Crazy, right? Except that on many occasions he is -- dare I say it -- correct.

So the long and short of it is that my thesis will prove that he is right and that his arguments still have merit, but that those imperfections and flaws of character don't define the South. They mean we're bad people and they certainly don't mean we're stupid.

Bored yet? Good, because I'm not done yet.

One exciting discovery I made when re-reading ol' Cash is that he isn't as boring as I remember. I recall moaning and groaning my way through his text when I was forced to read it in undergrad. Now I'm willingly (sort of) picking it up, dusting it off and starting the journey all over again. And it doesn't suck.

I think I'm starting to grow up. Gasp!


Friday, July 15, 2011

Personally, I'd like another Southern Renaissance

I was having a conversation recently about the North -- Shocking, I know -- and I mentioned that the North is intriguing to me because of all the great authors that hail from that region. The names Emerson, Dickinson and Hawthorne come to mind.

But even as I cited New England authors as some of the American greats, the words felt sour on my tongue because the South has produced just as many influential authors. They just don't necessarily receive the same type of recognition.

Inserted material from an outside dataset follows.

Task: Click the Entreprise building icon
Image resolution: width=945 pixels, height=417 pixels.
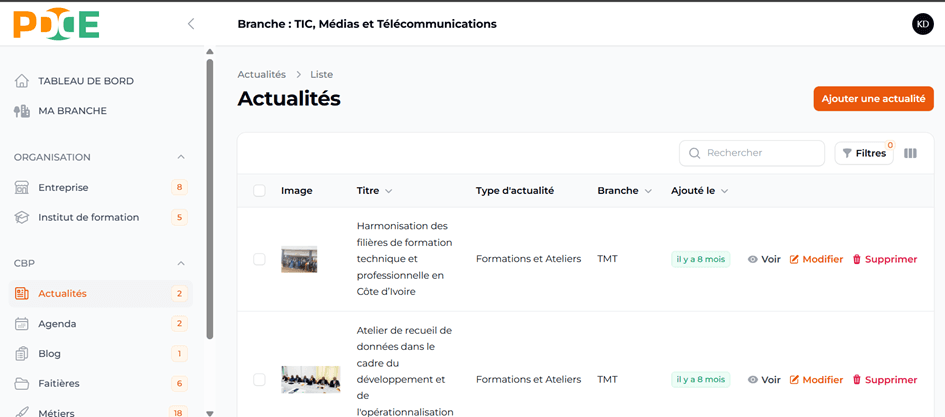Action: click(22, 187)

William Faulkner, Robert Penn Warren, W.J. Cash -- these were some of the most transcendent writers of their time, and mine for that matter, but for the most unlikely reason.


Crazy guy that William Faulkner.
Robert Penn Warren, he's a funny one.


As my former Southern history professor used to say, these authors burst the Southern bubble of unreality. Meaning that they said the things Southern women had been sweeping under the rug for decades and decades. They exposed the secret that the South wasn't as romantic as it seemed.

Needless to say, things got a little messy. But the ensuing literary movement, the Southern Renaissance, which began in the 1920s and 1930s, helped propel the South from being known as the land of anti-intellectuals to a place that might have some semblance of a brain.

So the next time you hear someone mention the great American authors, you make sure they remember the Southern authors too.

Bless your heart William Faulkner, you did us proud even if you were crazy.